Net Zero, Energy and Transport Committee 03 June 2025
I am pleased to speak to amendment 174 and my other amendments in the group. I thank Community Land Scotland and the Scottish Parliament legislation team for their support in drafting the amendments.
The bill as introduced includes a transfer test that does not make any assessment of the wider public interest in land ownership, nor does it assess whether the buyer or their plans for the land are in the public interest. Successive Scottish Governments have consistently made commitments to diversify land ownership patterns in Scotland but, as it stands, the transfer test in the bill is not an effective mechanism for achieving that.
In order for the test mechanism to be impactful, it must move beyond being a mere assessment of the landholding; it must instead make a forward-facing assessment of whether the landholding and the land management plan of the incoming landowners are in the public interest. That would also create coherence between the otherwise disconnected test and land management elements of the bill.
The committee heard evidence from numerous stakeholders, experts and land users that it is necessary to reframe the transfer test as a public interest test. The stage 1 report noted that the committee
“considers that the transfer test, as drafted, will not meet the aims of the Scottish Government as it does not sufficiently take account of the public interest”.
Unlike the term “community sustainability” in the bill, the term “public interest” is widely used in Scottish and UK legislation. It has more than 200 mentions in primary legislation, including in existing land reform legislation. That means that a public interest test is likely to establish a clearer precedent than a transfer test and would avoid future legal challenges. Research for the Scottish Government and the Scottish Land Commission has been clear on that.
My amendment 174 would therefore insert a forward-facing public interest test into the bill, with that test to be applied to a proposed new buyer in relation to transfers of large landholdings.
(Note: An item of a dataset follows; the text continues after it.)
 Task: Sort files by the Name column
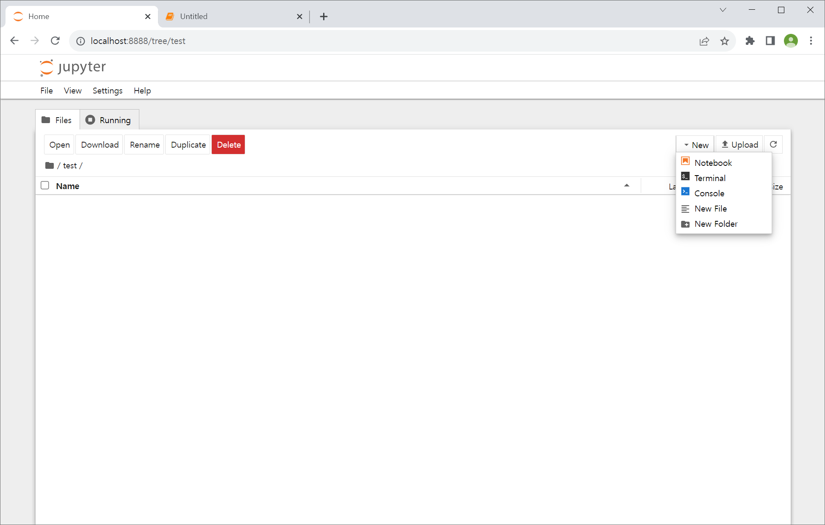click(68, 186)
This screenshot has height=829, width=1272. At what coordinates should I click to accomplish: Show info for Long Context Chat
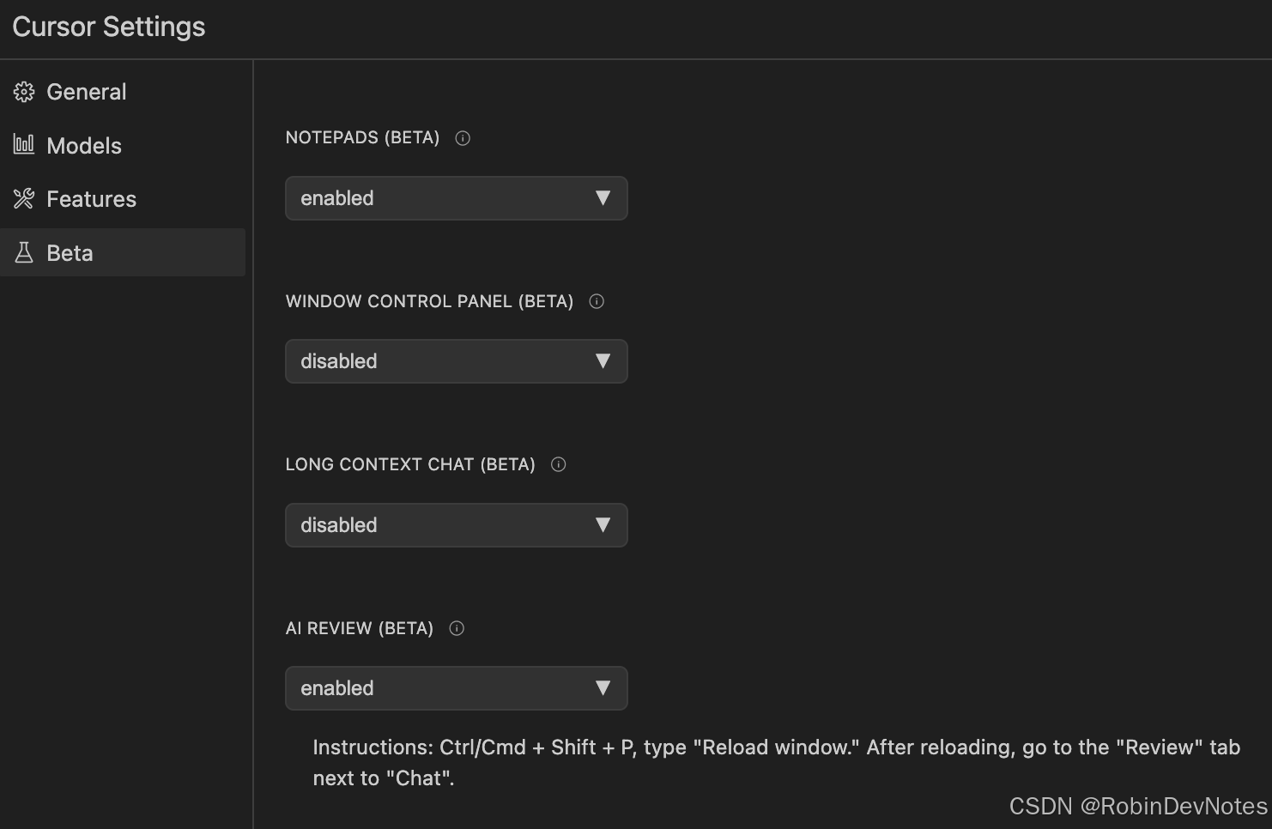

Under the proposal, land being transferred would remain subject to public interest considerations and existing obligations, such as land management plans; at the same time, it would ensure that potential buyers would fulfil the land management plan obligations necessary for their ownership of the land.
The public interest test in amendment 174 and as amended by the presumed limit in amendment 174A would provide that a proposed transfer would have no effect in a situation where
“(a) section 67G ... or
(b) a lotting decision under section 67N applies to the land”,
if ministers considered that the transfer would not be in the public interest.